Depuis, trois ans, qu’elle est la cheffe de ce bateau, elle accepte toutes les missions, les plus longues, celles qui n’arrangent personne, pendant les vacances scolaires, Noël … Calme, sûre d’elle, elle a fait ses preuves et certains marins demandent même à naviguer sous ses ordres tant elle maitrise la mécanique humaine, elle sait composer et équilibrer la force des humeurs. Les marins, elle les aime taiseux, les paroles, techniques et efficaces. Elle fait corps avec sa fonction, son bateau, la terre ne veut pas d’elle. Fille d’officier, elle n’a d’ailleurs aucune autre attache de ce père qui a sombré dans un silence si profond qu’elle ne peut plus l’atteindre.

Et pourtant, elle donne son accord à un pas de côté lors de cette traversée jusque là ordinaire : immobiliser la bateau pour que l’équipage s’octroie une baignade en pleine mer. Un canot descend les vingt hommes, nus, elle reste seule à bord pendant la demie heure durant laquelle les marins frôlent les abysses. Le roman s’attarde sur le plaisir mitigé et trouble qui les envahit dans l’océan, petits bouchons flottant à l’ombre du cargo gigantesque, et gigantesque aussi la profondeur des fonds marins en dessous d’eux. Ils perdent leur repères, sans plage ni rivage, en panique un peu. La commandante les observe à la jumelle, ces corps masculins devenus anonymes et paradoxalement attirants. Il lui prend des désirs vagues, partir seule, être l’unique sur le cargo, mais aussi se frotter à leur intimité, elle s’introduit dans le désordre d’une cabine. Puis les remonte sur le pont.

Votre objectif — Recopiez sans rien changer le passage du texte sur la commandante du cargo qui va de « Depuis, trois ans, qu’elle » à « peut plus l’atteindre. ».

Données —

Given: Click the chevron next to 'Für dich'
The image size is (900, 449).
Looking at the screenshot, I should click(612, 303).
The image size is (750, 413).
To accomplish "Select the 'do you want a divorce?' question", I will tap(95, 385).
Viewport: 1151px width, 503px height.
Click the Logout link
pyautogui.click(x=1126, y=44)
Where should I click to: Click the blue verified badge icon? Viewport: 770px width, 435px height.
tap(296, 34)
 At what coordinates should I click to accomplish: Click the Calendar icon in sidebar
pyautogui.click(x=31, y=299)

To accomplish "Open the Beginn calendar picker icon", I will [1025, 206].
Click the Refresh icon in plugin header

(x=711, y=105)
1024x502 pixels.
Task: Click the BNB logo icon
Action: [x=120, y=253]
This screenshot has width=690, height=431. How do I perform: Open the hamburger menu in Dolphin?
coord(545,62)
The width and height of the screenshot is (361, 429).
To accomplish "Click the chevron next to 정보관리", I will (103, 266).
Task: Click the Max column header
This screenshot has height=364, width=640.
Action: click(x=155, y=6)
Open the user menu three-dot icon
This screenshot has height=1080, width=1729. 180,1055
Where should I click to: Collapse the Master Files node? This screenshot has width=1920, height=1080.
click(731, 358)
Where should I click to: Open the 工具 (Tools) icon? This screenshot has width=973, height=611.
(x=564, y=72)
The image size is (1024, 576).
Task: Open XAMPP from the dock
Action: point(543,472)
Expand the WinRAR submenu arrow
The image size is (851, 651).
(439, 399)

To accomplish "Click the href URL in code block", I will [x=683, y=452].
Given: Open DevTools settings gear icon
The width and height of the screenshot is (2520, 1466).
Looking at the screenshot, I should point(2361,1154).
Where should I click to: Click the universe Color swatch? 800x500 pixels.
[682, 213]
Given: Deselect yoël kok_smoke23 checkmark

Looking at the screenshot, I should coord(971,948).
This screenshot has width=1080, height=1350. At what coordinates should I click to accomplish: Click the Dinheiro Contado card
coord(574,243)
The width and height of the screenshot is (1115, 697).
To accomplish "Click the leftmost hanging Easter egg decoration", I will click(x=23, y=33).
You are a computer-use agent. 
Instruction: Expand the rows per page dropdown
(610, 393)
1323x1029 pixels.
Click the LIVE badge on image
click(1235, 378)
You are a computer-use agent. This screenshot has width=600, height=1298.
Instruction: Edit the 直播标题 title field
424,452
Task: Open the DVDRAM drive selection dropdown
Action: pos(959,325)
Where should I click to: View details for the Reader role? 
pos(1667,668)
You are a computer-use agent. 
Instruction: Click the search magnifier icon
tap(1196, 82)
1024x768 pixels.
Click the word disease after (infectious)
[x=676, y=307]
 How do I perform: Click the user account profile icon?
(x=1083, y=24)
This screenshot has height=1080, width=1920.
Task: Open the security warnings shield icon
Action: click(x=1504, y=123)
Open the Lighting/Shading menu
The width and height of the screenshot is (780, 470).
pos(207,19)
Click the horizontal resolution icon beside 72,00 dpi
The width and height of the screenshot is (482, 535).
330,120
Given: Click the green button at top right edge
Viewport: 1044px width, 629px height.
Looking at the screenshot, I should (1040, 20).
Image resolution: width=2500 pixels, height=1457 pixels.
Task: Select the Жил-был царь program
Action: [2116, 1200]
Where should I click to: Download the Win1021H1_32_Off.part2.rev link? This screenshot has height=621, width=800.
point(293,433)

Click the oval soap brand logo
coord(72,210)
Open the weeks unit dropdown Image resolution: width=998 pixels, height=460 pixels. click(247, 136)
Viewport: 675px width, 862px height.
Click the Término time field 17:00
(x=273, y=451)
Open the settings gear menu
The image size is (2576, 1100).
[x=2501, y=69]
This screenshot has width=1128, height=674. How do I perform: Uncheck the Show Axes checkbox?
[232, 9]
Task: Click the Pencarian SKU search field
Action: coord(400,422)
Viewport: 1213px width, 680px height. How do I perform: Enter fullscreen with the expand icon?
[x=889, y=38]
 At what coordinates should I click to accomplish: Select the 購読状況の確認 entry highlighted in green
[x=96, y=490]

Réponse à la consigne —
Depuis, trois ans, qu’elle est la cheffe de ce bateau, elle accepte toutes les missions, les plus longues, celles qui n’arrangent personne, pendant les vacances scolaires, Noël … Calme, sûre d’elle, elle a fait ses preuves et certains marins demandent même à naviguer sous ses ordres tant elle maitrise la mécanique humaine, elle sait composer et équilibrer la force des humeurs. Les marins, elle les aime taiseux, les paroles, techniques et efficaces. Elle fait corps avec sa fonction, son bateau, la terre ne veut pas d’elle. Fille d’officier, elle n’a d’ailleurs aucune autre attache de ce père qui a sombré dans un silence si profond qu’elle ne peut plus l’atteindre.